A 1.50 -g sample of quinone $\left(\mathrm{C}_{6} \mathrm{H}_{4} \mathrm{O}_{2}\right)$ is burned in a bomb calorimeter whose total heat capacity is \(8.500 \mathrm{~kJ} /{ }^{\circ} \mathrm{C}\). The temperature of the calorimeter increases from 25.00 to \(29.49^{\circ} \mathrm{C}\). (a) Write a balanced chemical equation for the bomb calorimeter reaction. (b) What is the heat of combustion per gram of quinone and per mole of quinone?

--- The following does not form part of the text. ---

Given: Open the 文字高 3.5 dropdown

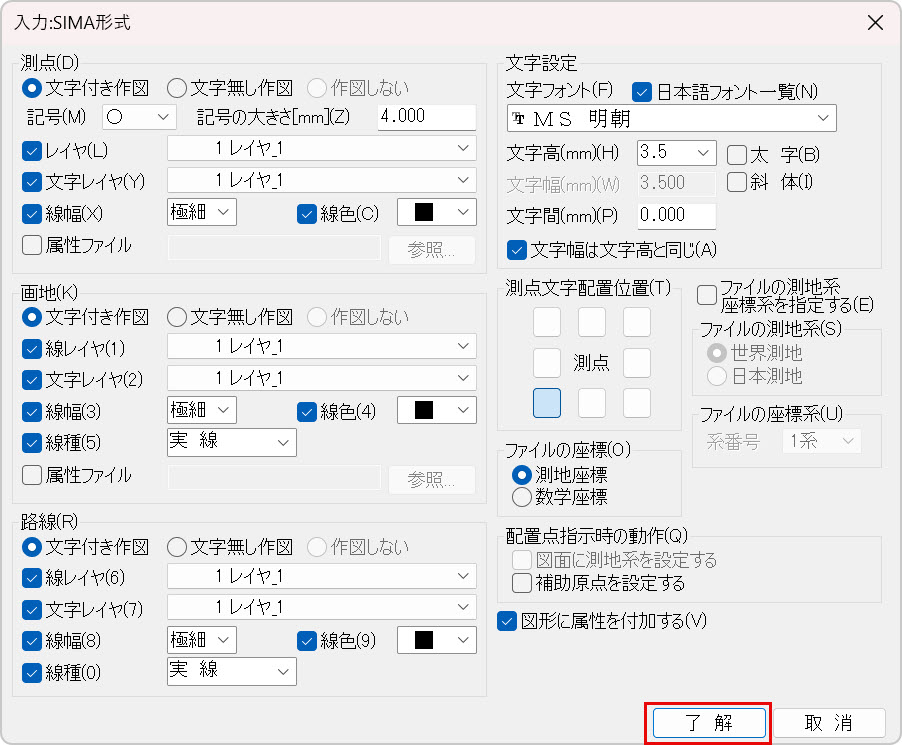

To write a balanced chemical equation for the combustion of quinone in a bomb calorimeter, we need to know that quinone reacts with oxygen (O₂) during combustion and produces carbon dioxide (CO₂) and water (H₂O). The unbalanced equation for this reaction is as follows: C₆H₄O₂ + O₂ → CO₂ + H₂O Now we will balance the equation: C₆H₄O₂ + 6O₂ → 6CO₂ + 2H₂O So, the balanced chemical equation for the combustion of quinone is: C₆H₄O₂ + 6O₂ → 6CO₂ + 2H₂O

To calculate the heat of combustion of quinone, we will use the equation: q = C × ΔT Where q is the heat released during combustion, C is the heat capacity of the bomb calorimeter, and ΔT is the temperature change in the bomb calorimeter. Given values are: C = 8.5 kJ/ºC ΔT = 29.49ºC - 25.00ºC = 4.49ºC Now we will calculate the heat released during combustion (q): q = C × ΔT q = 8.5 kJ/ºC × 4.49ºC q = 38.165 kJ Now we will find the heat of combustion per gram and per mole of quinone: 1. Heat of combustion per gram (q/g): Divide the heat released during combustion (q) by the mass of the quinone sample. q/g = q / mass q/g = 38.165 kJ / 1.50 g q/g = 25.443 kJ/g 2. Heat of combustion per mole (q/mol): First, we need to determine the molar mass of quinone. Quinone: C₆H₄O₂ Molar mass: (6 × 12.01) + (4 × 1.01) + (2 × 16.00) = 108.05 g/mol Now we will calculate the heat of combustion per mole by dividing the heat released during combustion (q) by the moles of quinone sample. Moles of quinone = mass / molar mass Moles of quinone = 1.50 g / 108.05 g/mol Moles of quinone = 0.01388 mol q/mol = q / moles of quinone q/mol = 38.165 kJ / 0.01388 mol q/mol = 2748.499 kJ/mol So, the heat of combustion per gram of quinone is 25.443 kJ/g, and per mole of quinone is 2748.499 kJ/mol.